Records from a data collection
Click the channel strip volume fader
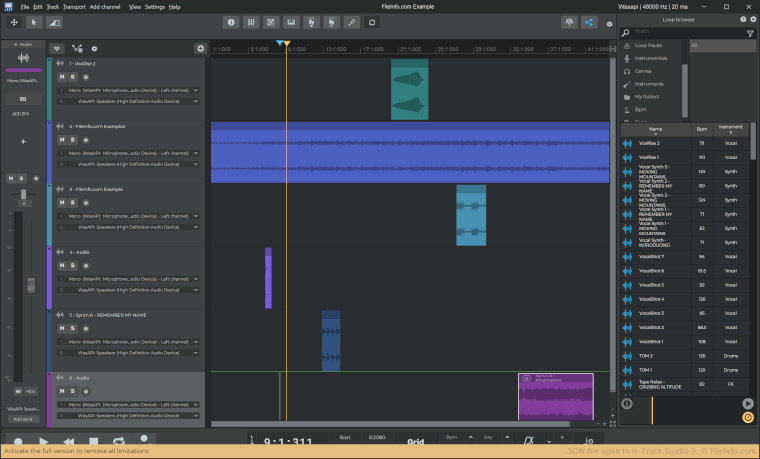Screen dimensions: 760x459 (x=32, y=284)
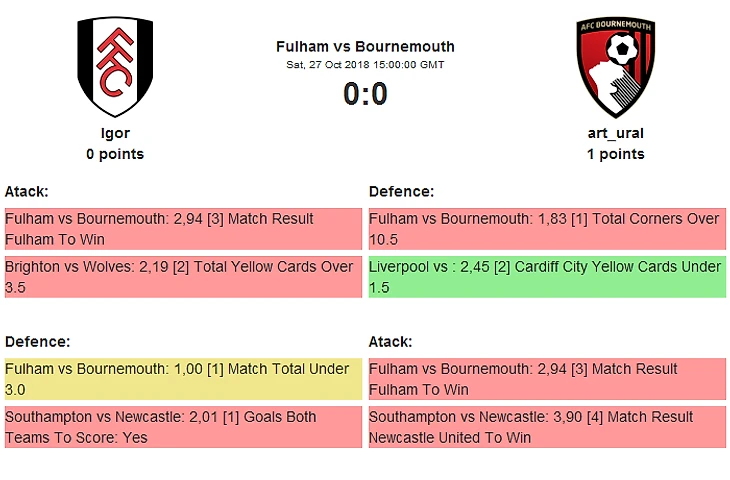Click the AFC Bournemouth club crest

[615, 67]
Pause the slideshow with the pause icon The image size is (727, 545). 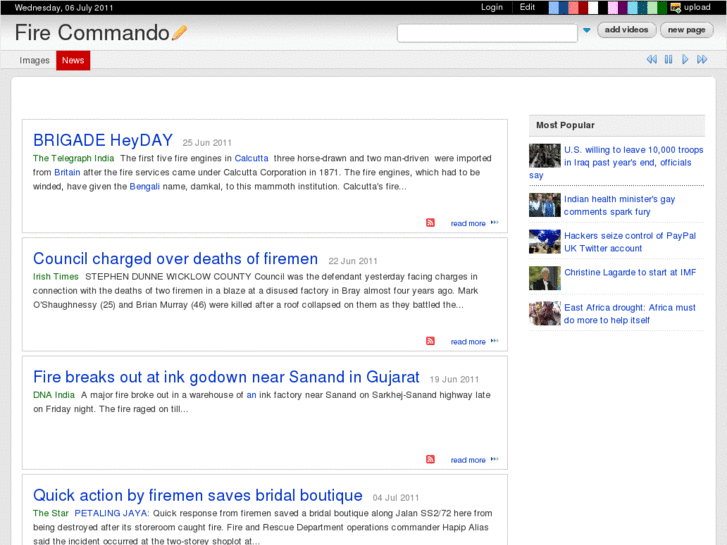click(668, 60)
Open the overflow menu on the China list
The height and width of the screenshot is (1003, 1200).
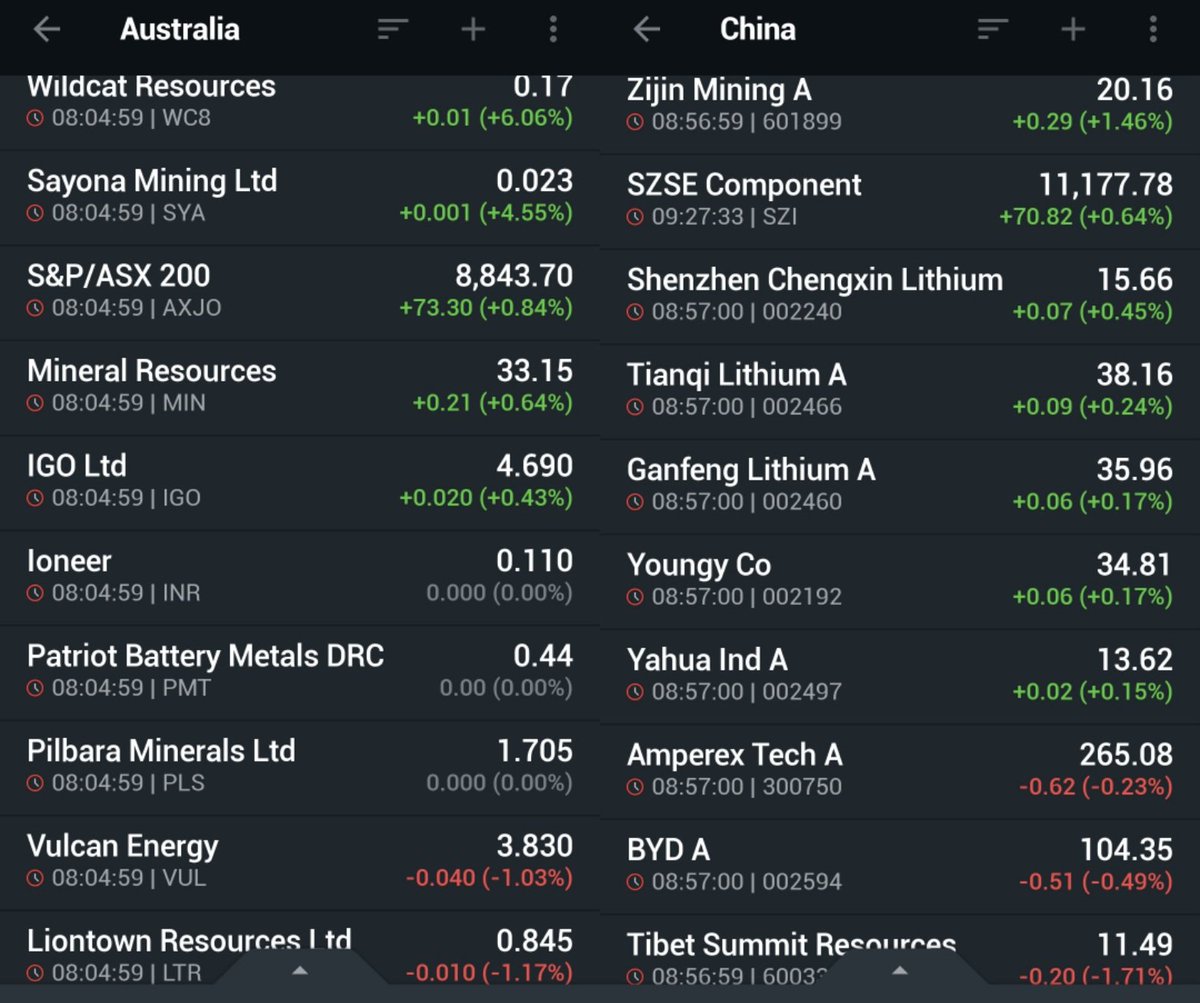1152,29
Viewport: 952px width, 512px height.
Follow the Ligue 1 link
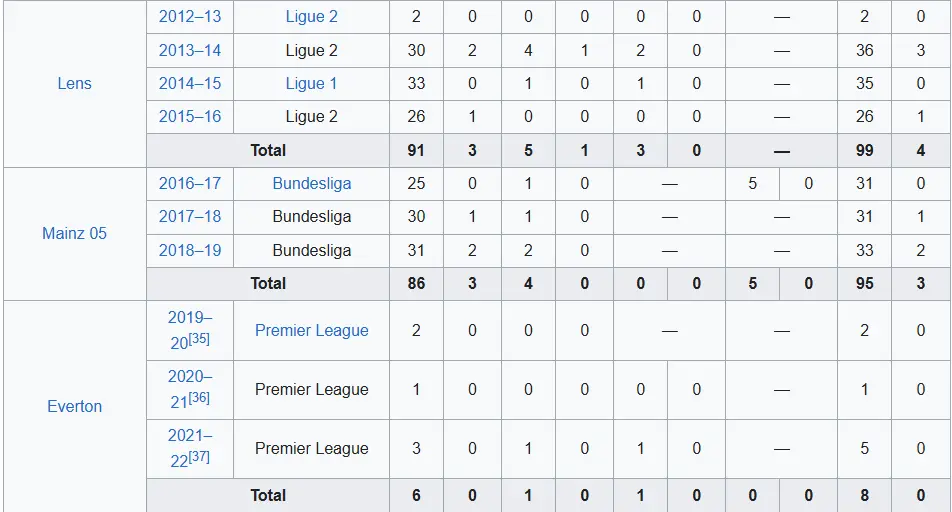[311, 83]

EXERCISE AIM:
Your reply should give again exactly the lines from the one with "Viewport: 952px width, 512px height." through the last line of the data, with both ends included and pictures left out.

RESULT OF THIS TASK:
Viewport: 952px width, 512px height.
Follow the Ligue 1 link
[311, 83]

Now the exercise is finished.